Footnote 17: [(return)]

Mr Young has, however, likewise repeated and confirmed Mr Shaw's earlier experiments regarding the slow growth of salmon fry in fresh water, and the conversion of parr into smolts. We may add, that Sir William Jardine, a distinguished Ichthyologist and experienced angler, has also corroborated Mr Shaw's observations.

Footnote 18: [(return)]

These two specimens are now preserved in the Museum of the Royal Society of Edinburgh.

Footnote 19: [(return)]

The existence in the rivers during spring, of grilse which have spawned, and which weigh only three or four pounds, is itself a conclusive proof of this retardation of growth in fresh water.
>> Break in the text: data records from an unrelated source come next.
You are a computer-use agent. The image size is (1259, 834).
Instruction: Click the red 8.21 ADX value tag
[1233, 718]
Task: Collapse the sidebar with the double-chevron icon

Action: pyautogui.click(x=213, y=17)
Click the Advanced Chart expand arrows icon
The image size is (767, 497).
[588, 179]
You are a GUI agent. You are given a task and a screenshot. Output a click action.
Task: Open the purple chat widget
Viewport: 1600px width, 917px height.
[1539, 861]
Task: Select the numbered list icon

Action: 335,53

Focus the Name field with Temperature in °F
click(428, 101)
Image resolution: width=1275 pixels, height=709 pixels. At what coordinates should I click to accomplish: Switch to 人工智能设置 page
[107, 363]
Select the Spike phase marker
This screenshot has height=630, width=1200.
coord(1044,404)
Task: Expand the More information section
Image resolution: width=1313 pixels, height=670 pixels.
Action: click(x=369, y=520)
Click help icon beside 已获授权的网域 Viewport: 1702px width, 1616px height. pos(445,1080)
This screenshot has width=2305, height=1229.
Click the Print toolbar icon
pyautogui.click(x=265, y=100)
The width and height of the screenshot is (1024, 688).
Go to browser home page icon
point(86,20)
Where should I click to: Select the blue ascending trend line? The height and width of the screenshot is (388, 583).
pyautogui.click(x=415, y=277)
These fish had run, as anglers say—that is, had entered the rivers about midsummer of the preceding year—and yet had made no progress. Had they remained in the sea till autumn, their size on entering the fresh waters would have been much greater; or had they spawned early in winter, and descended speedily to the sea, they might have returned again to the river in spring as small salmon, while their more sluggish brethren of the same age were still in the streams under the form of grilse. All their growth, then, seems to take place during their sojourn in the sea, usually from eight to twelve weeks. The length of time spent in the salt waters, by grilse and salmon which have spawned, corresponds nearly to the time during which smolts remain in these waters; the former two returning as clean salmon, the last-named making their first appearance in our rivers as grilse.

Footnote 20: [(return)]

These two specimens, with their wire marks in situ, may now be seen in the Museum of the Royal Society of Edinburgh.

Footnote 21: [(return)]

Mr Shaw, for example, states the following various periods as those which he found to elapse between the deposition of the ova and the hatching of the fry—90, 101, 108, and 131 days. In the last instance, the average temperature of the river for eight weeks, had not exceeded 33°.

Footnote 22: [(return)]

If we are rightly informed, salmon were not in the habit of spawning in the rivulets which run into Loch Shin, till under the direction of Lord Francis Egerton some full-grown fish were carried there previous to the breeding season. These spawned; and their produce, as was to be expected, after descending to the sea, returned in due course, and, making their way through the loch, ascended their native tributaries.

Footnote 23: [(return)]

A complete series of specimens, from the day of hatching till about the middle of the sixth year, has been deposited by Mr Shaw in the Museum of the Royal Society of Edinburgh.

Footnote 24: [(return)]

Mr Shaw informs us, moreover, that if those individuals which have assumed the silvery lustre be forcibly detained for a month or two in fresh water, they will resume the coloured coating which they formerly bore. The captive females, he adds, manifested symptoms of being in a breeding state by the beginning of the autumn of their third year. They were, in truth, at this time as old as herlings, though not of corresponding size, owing to the entire absence of marine agency.

Footnote 25: [(return)]

Another interesting result may be noticed in connexion with this Compensation Pond. The original streamlet, like most others, was naturally stocked with small "burn-trout," which never exceeded a few ounces in weight, as their ultimate term of growth. But, in consequence of the formation above referred to, and the great increase of their productive feeding-ground, and tranquil places for repose and play, these tiny creatures have, in some instances, attained to an enormous size. We lately examined one which weighed six pounds. It was not a sea-trout, but a common fresh-water one—Salmo fario. This strongly exemplifies the conformable nature of fishes; that is, their power of adaptation to a change of external circumstances. It is as if a small Shetland pony, by being turned into a clover field, could be expanded into the gigantic dimensions of a brewer's horse.

Footnote 26: [(return)]

The specimen is preserved in the Museum of the Royal Society of Edinburgh.